The National League of Cities has seven recommendations for those looking to launch pilots.
More than half of the largest U.S. cities are preparing for autonomous vehicles in their long-range transportation plans—up from less than 10 percent three years ago, according to a new National League of Cities report.
Between 2011 and 2017, 22 states passed 46 bills, and five governors signed executive orders related to AV development and use—most permitting pilots. A second wave is underway with 28 states introducing 98 bills in 2018, according to “Autonomous Vehicle Pilots Across America”.
Pilot projects range from informal agreements to structured contracts between cities and AV companies.
“Mayors are welcoming in that innovation and really trying to get an understanding of how these self-driving cars will interact with the urban environment in a particular place,” Brooks Rainwater, senior executive and director of NLC’s Center for City Solutions, told Route Fifty.
Close to fully autonomous vehicles are being piloted by Google subsidiary Waymo in Chandler and Phoenix in Arizona. Several companies are operating in Pittsburgh.
Uber saw a setback in Tempe, Arizona, when one of its AVs hit and killed a woman walking her bicycle across the street in March, and local police are seeking a manslaughter charge against the driver, who video shows was watching “The Voice” on her phone at the time.
Still, AVs bring with them the promise of 90 to 99 percent fewer traffic fatalities, Rainwater said.
Waymo is testing in 15 to 20 markets because much of the work around self-driving cars is based on data and mapping; the more miles traveled, the better, he added.
Arlington, Texas has already purchased autonomous shuttles and is working with the private sector on a pilot, while no Arizona city has a formal agreement with an AV company because the state controls everything.
Transportation officials and automakers have both pressed Congress to codify a federal framework for testing and operating AVs, but no timetable exists for what seems like a nonpartisan issue.
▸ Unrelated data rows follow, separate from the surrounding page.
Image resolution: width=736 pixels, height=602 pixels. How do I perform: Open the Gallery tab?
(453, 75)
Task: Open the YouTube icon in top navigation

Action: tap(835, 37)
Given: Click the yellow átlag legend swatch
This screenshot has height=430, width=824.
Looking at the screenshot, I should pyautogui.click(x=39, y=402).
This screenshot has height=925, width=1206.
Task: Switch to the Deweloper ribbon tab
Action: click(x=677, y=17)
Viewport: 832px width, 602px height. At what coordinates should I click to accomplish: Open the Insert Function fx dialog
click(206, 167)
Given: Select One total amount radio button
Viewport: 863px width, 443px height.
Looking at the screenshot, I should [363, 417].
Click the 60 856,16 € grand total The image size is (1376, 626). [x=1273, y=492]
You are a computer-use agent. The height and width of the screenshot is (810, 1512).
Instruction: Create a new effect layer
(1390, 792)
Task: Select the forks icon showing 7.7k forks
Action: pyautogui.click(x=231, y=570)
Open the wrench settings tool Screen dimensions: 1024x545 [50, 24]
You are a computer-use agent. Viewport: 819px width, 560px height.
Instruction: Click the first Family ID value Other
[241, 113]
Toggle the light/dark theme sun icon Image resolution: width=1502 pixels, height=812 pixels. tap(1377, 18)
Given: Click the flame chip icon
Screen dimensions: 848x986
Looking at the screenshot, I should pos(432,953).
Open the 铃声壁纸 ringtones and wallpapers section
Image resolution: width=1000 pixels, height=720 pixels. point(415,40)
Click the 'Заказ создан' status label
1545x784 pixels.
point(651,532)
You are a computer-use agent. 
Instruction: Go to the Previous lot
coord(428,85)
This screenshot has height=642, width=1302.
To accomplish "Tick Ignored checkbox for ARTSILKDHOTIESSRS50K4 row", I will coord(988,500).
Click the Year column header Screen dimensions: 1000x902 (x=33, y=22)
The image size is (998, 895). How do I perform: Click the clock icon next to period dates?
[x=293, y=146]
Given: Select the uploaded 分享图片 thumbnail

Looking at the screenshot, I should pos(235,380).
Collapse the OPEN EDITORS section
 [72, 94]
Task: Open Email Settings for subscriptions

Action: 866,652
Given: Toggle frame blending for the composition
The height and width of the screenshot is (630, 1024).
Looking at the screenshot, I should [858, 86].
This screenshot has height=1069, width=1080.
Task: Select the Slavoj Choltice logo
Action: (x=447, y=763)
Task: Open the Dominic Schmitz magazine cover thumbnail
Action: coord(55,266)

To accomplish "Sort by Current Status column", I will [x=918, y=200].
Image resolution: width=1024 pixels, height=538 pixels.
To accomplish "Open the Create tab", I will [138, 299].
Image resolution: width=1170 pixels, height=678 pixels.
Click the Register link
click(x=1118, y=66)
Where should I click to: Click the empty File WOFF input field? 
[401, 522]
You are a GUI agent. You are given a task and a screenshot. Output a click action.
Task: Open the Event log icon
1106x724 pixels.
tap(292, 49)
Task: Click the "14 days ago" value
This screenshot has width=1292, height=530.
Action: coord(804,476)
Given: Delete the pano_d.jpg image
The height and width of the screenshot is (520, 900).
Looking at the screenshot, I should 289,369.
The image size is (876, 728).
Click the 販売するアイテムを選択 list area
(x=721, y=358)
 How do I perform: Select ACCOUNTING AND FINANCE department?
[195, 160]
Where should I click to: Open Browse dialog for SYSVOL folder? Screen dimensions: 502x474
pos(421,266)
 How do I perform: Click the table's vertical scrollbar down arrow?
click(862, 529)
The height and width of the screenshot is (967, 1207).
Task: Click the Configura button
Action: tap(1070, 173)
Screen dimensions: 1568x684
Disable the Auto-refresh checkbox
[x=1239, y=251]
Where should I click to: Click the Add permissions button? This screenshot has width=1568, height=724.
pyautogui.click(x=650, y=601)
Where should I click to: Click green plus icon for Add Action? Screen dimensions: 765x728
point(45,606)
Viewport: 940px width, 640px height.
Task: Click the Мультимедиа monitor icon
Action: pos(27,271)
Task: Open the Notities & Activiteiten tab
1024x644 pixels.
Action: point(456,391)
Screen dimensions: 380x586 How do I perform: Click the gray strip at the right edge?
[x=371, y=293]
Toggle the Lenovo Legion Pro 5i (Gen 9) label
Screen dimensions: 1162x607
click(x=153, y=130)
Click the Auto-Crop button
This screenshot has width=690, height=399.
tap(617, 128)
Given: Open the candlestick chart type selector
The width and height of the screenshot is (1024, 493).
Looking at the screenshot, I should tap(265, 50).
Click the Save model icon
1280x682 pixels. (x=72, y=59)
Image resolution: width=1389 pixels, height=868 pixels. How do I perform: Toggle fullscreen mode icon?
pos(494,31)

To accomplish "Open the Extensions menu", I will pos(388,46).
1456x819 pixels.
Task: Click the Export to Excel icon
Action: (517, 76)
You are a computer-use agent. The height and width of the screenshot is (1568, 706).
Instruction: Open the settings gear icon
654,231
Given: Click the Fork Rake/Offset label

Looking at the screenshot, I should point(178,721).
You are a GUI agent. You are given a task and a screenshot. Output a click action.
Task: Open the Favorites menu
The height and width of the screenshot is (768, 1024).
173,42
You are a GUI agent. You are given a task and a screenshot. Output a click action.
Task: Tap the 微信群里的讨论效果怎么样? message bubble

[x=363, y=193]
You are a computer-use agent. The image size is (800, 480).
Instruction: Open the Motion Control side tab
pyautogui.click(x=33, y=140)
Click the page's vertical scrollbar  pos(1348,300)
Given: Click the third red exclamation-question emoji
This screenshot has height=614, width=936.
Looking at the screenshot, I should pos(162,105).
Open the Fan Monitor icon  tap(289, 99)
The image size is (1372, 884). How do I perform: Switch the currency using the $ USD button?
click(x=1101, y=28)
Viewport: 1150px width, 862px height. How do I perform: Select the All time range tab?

In the meantime, states and localities have shown few signs of slowing down on their own regulations.
“I think that we’re in a place where [federal rules] can be rolled out with existing regulations and legislation on the books,” Rainwater said. “Final rules of the road will help the industry long term, but I don’t see what’s been playing out as a true impediment.”
NLC’s report recommends localities thinking about setting up a pilot of their own start by outlining their goals and metrics before partnering with consultants, tech companies, outside groups, or academia to form a consortium.
After engaging the private sector, governments should consider creating a regional alliance because AVs will inevitably cross jurisdictions, Rainwater said.
To scale a pilot appropriately, finances, timeframes, geography and safety precautions must all be taken into account, according to the report.
Intergovernmental coordination is important, as is a phased plan that gradually introduces AVs to a community, Rainwater said.
Boston is in the midst of AV mobility tests backed by the World Economic Forum, while Portland remains in the planning phase. But those plans are focused on service delivery rather than vehicle delivery because the city wants to improve residents’ access to education and jobs while avoiding congestion privately owned AVs could bring.
Portland’s pilot is targeting a 2019 start, so there’s time to incentivize ride-sharing and deployment in high-need areas, Rainwater said.
“This new technology has the potential to build equity and create opportunities for vulnerable populations,” said Clarence Anthony, CEO and executive director of NLC, in a statement. “As always, cities are supporting the needs of their residents and meeting them where they are, both literally and figuratively.”